Opinion
Opinion By: Jack Conway, Attorney General; James M. Ringo, Assistant Attorney General
Open Records Decision
The question presented in this appeal is whether the actions of the Lee Adjustment Center (LAC) relative to the request of Gregory Valentine for records related to the disciplinary report against him, violated the Open Records Act. For the reasons that follow, we find no violation of the Act.
By letter dated June 23, 2008, Mr. Valentine submitted a request to LAC to inspect:
All records related to disciplinary report against inmate Gregory Valentine (KDOC 163775) by Administrator Linda Nole on or about June 5, 2008.
On June 24, 2008, Betty Shepherd, LAC, denied the request, advising that "[t]he disciplinary report was dismissed and there is to be no record of it.
On the same day as the denial, Mr. Valentine initiated the instant appeal arguing in part that LAC's response fell short of actually denying the records' existence, because the agency claimed only "there is to be no record of it."

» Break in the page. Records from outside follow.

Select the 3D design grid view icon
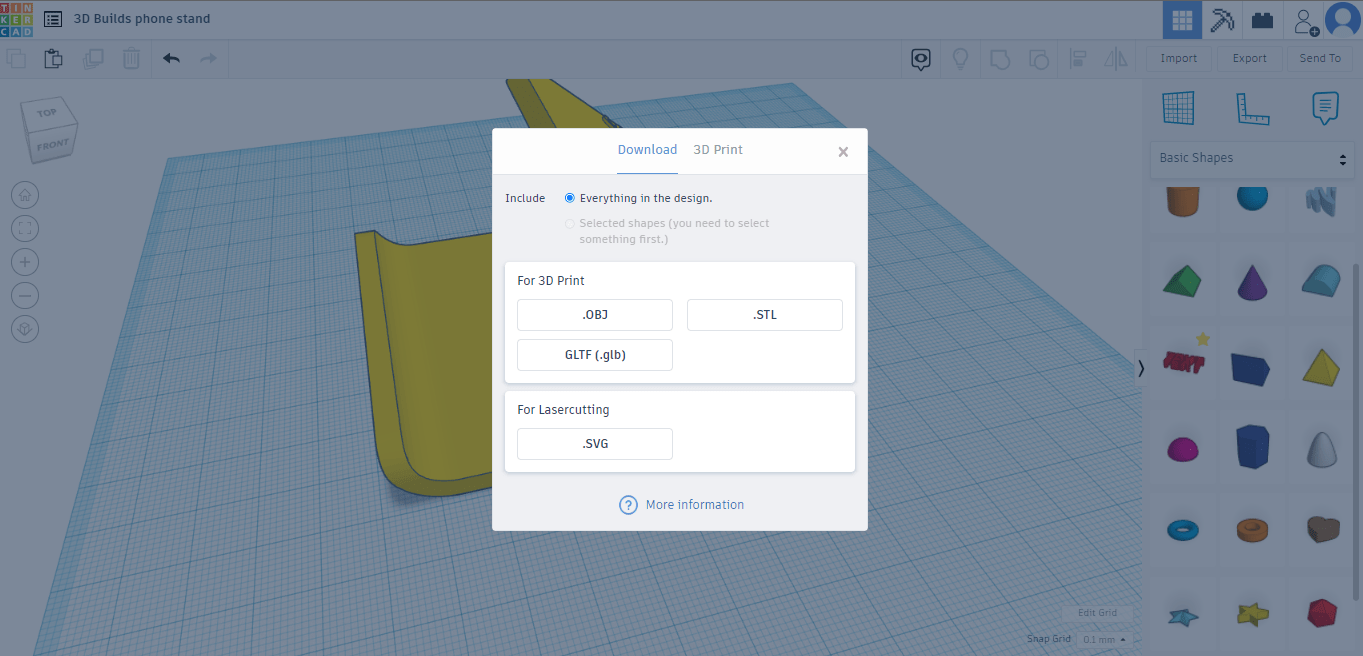1363x656 pixels. click(x=1182, y=20)
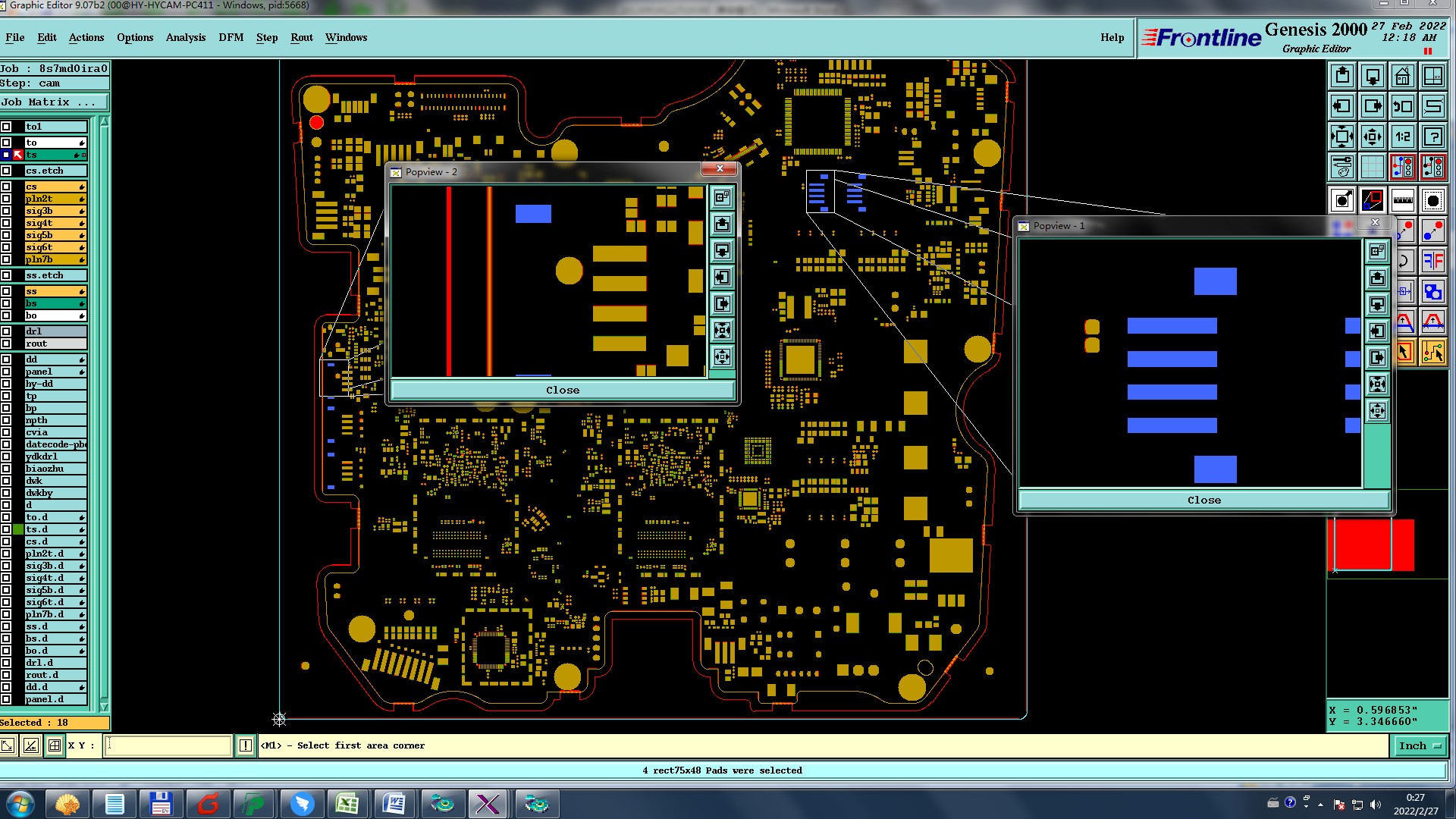Click the wrench and palette settings icon
1456x819 pixels.
1341,167
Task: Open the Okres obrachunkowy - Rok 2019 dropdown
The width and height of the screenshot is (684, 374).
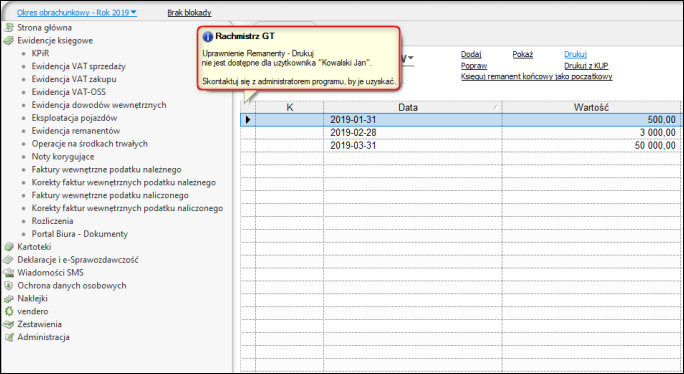Action: (x=77, y=13)
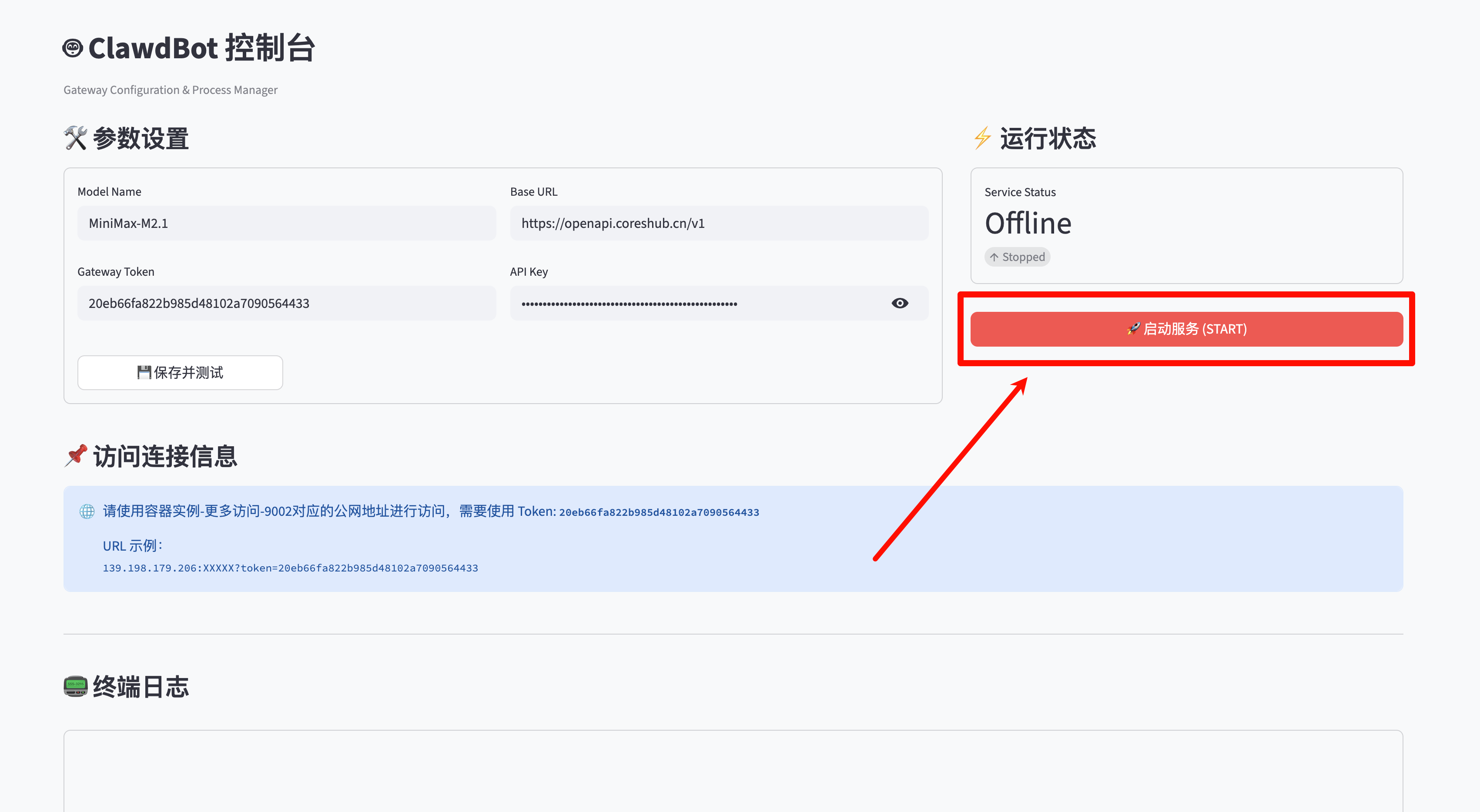Click the hammer and wrench settings icon
The height and width of the screenshot is (812, 1480).
[75, 138]
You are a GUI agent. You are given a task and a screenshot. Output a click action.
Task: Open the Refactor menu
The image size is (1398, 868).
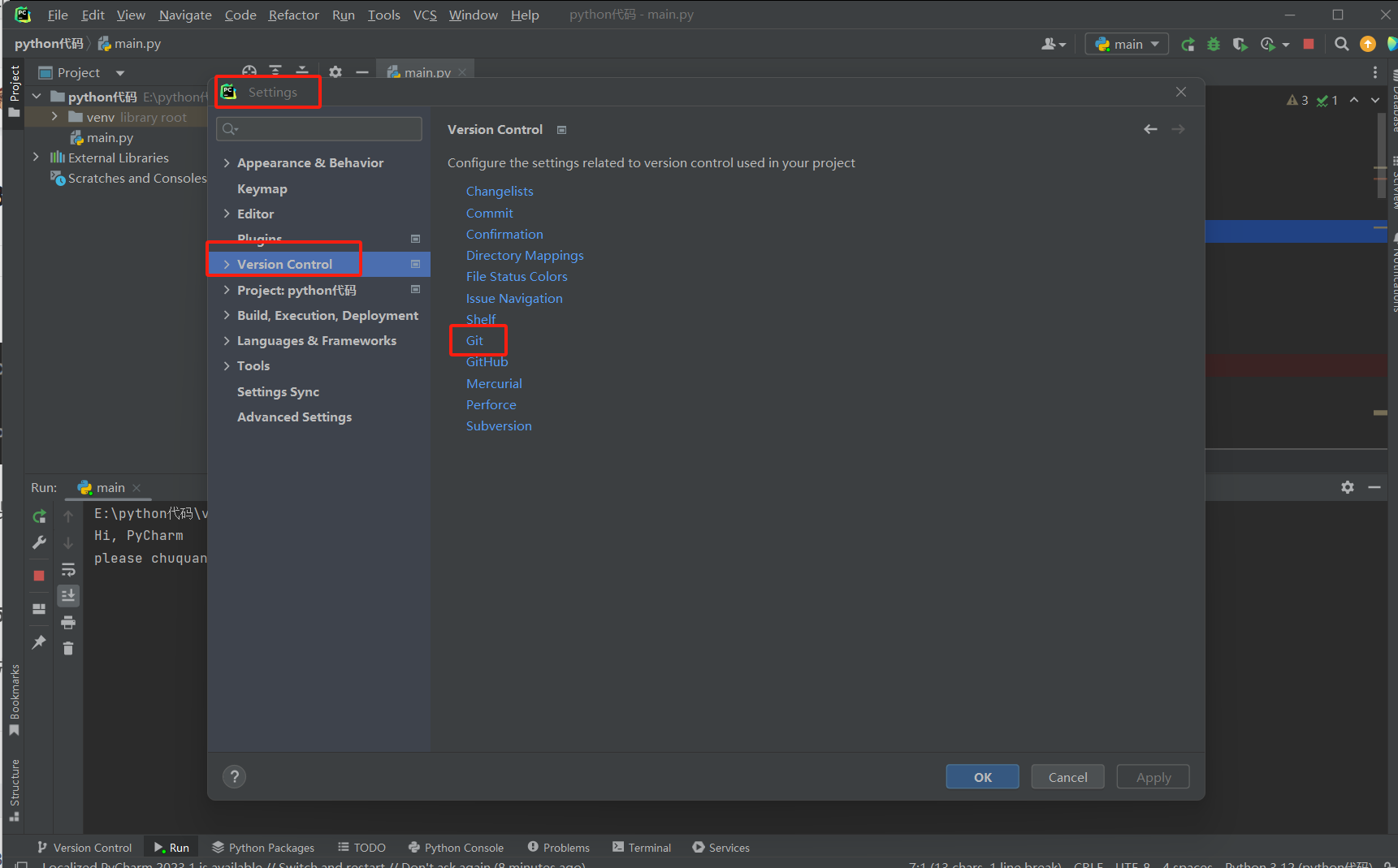pyautogui.click(x=293, y=15)
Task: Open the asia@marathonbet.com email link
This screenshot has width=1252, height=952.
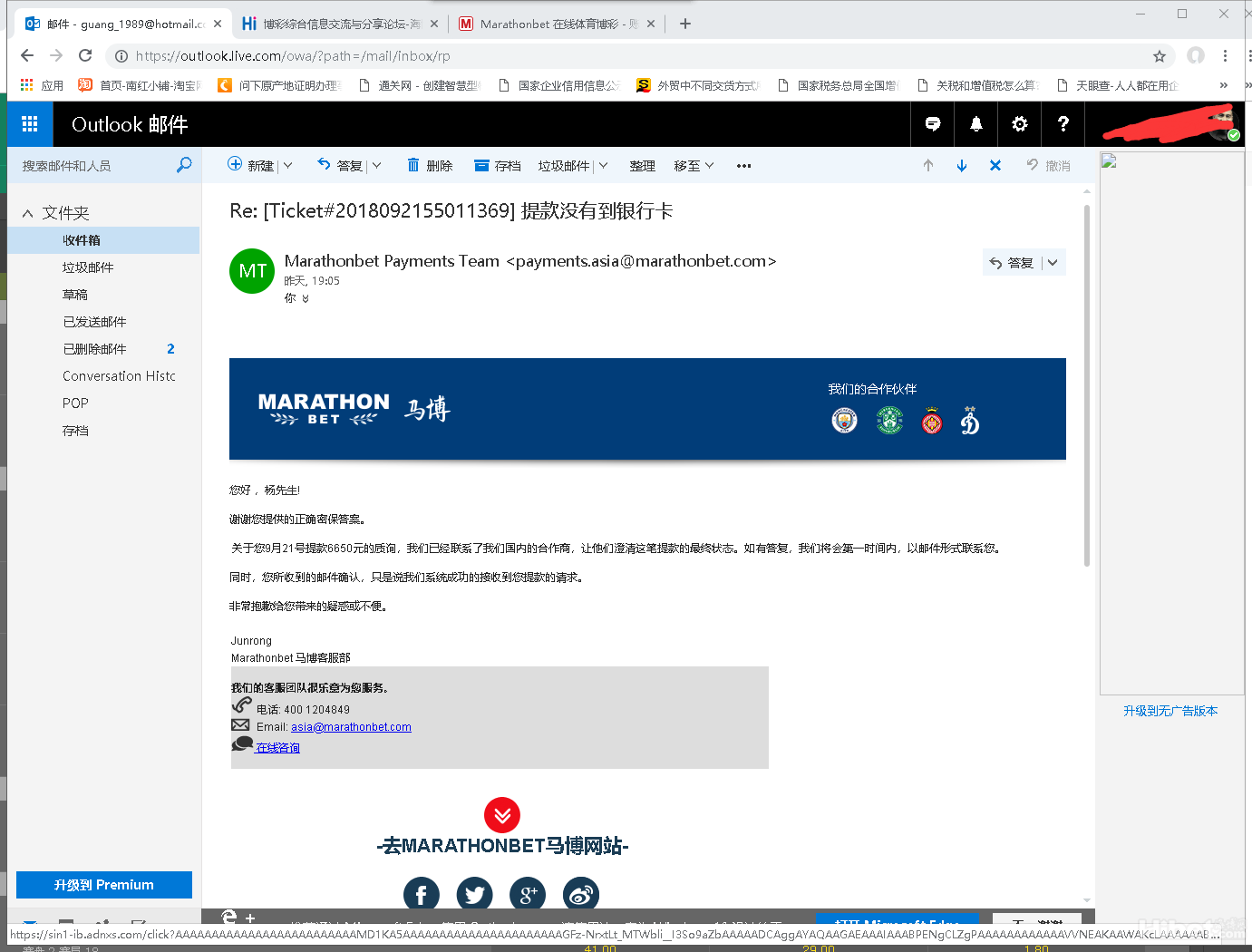Action: (x=351, y=727)
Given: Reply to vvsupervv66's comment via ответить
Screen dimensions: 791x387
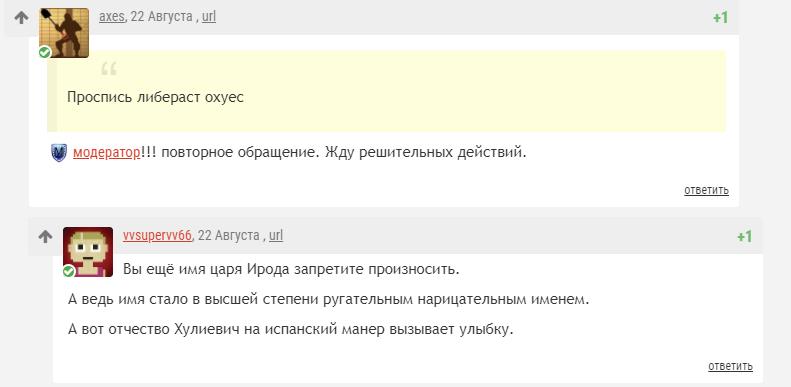Looking at the screenshot, I should click(730, 366).
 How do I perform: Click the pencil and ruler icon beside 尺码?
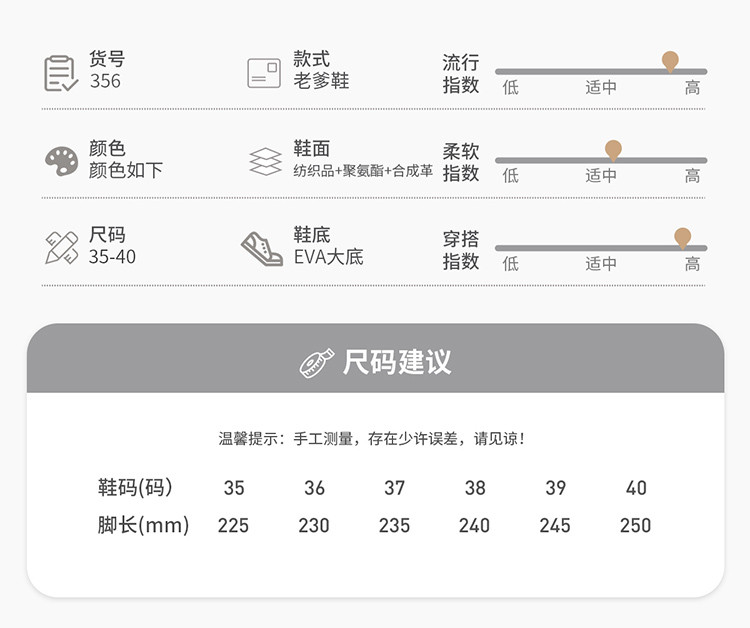(61, 248)
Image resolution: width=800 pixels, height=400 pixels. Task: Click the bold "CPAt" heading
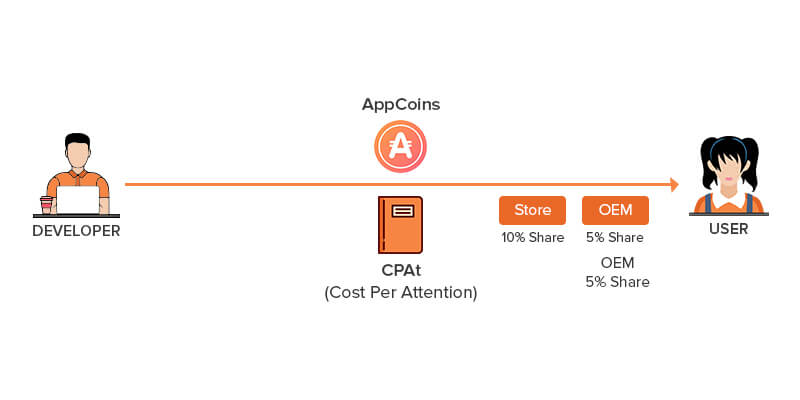pyautogui.click(x=400, y=272)
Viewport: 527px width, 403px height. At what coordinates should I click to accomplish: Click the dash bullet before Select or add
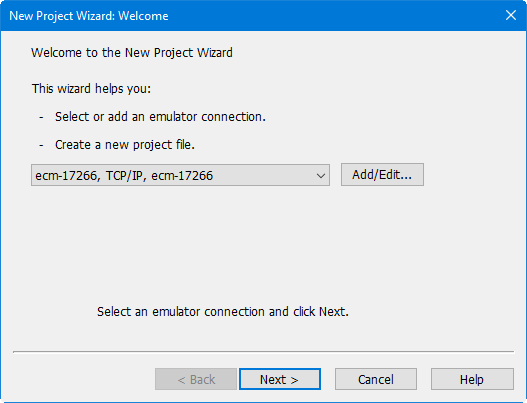[x=41, y=117]
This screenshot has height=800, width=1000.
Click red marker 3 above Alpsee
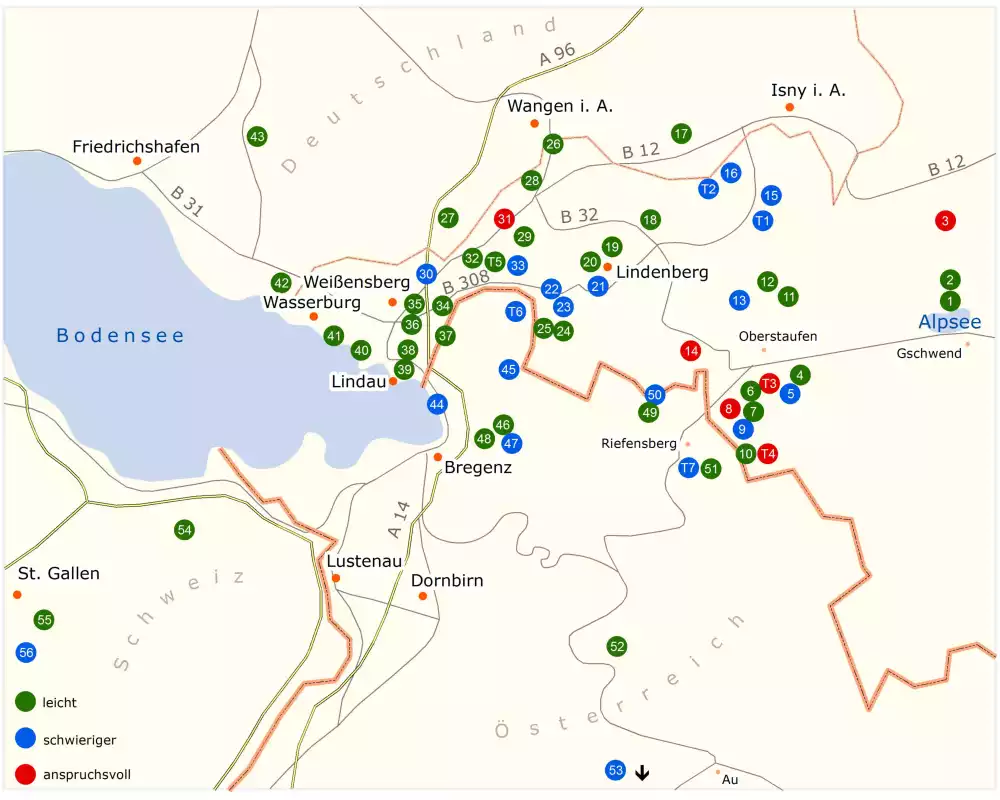(x=945, y=220)
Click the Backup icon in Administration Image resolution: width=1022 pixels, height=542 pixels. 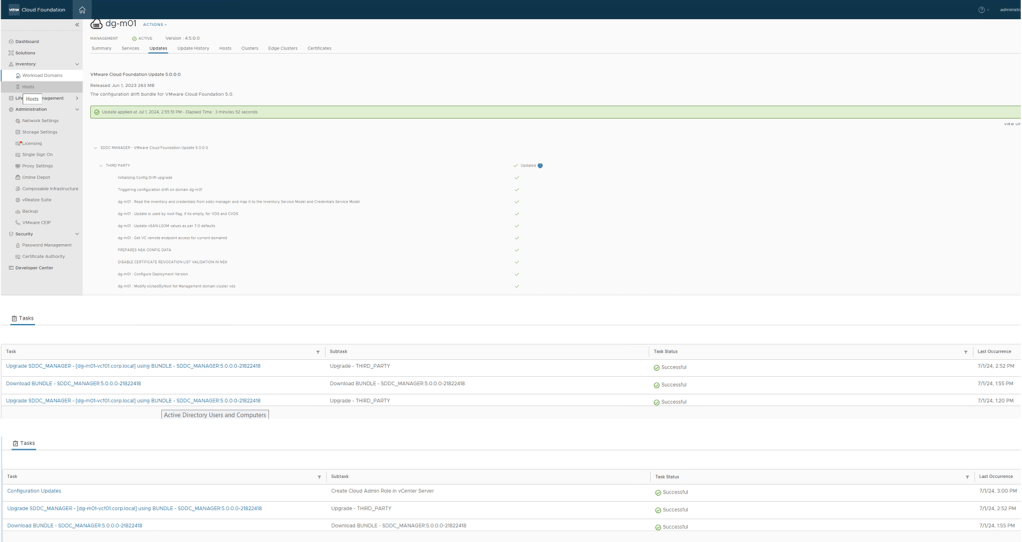[18, 212]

After receipt of notification of the appeal, Cole Carter, Assistant General Counsel, Corrections Corporation of America (CCA), provided this office with a response, on behalf of LAC, to the issues raised in the appeal. In his response, he advised:
First, we enclose an affidavit from the custodian, who reiterates that the record no longer exists. She explains that the record was mistakenly destroyed by a LAC staff member. Her conclusion was the result of not only her own search both in the expected and other potential locations for the record, but also her direct inquiry of other LAC personnel with knowledge of the disciplinary process. While we regret the loss, we cannot produce a record which we do not possess and, in fact, no longer exists. A custodian "cannot produce for inspection or copying nonexistent records or those which it does not possess." See 08-ORD-011.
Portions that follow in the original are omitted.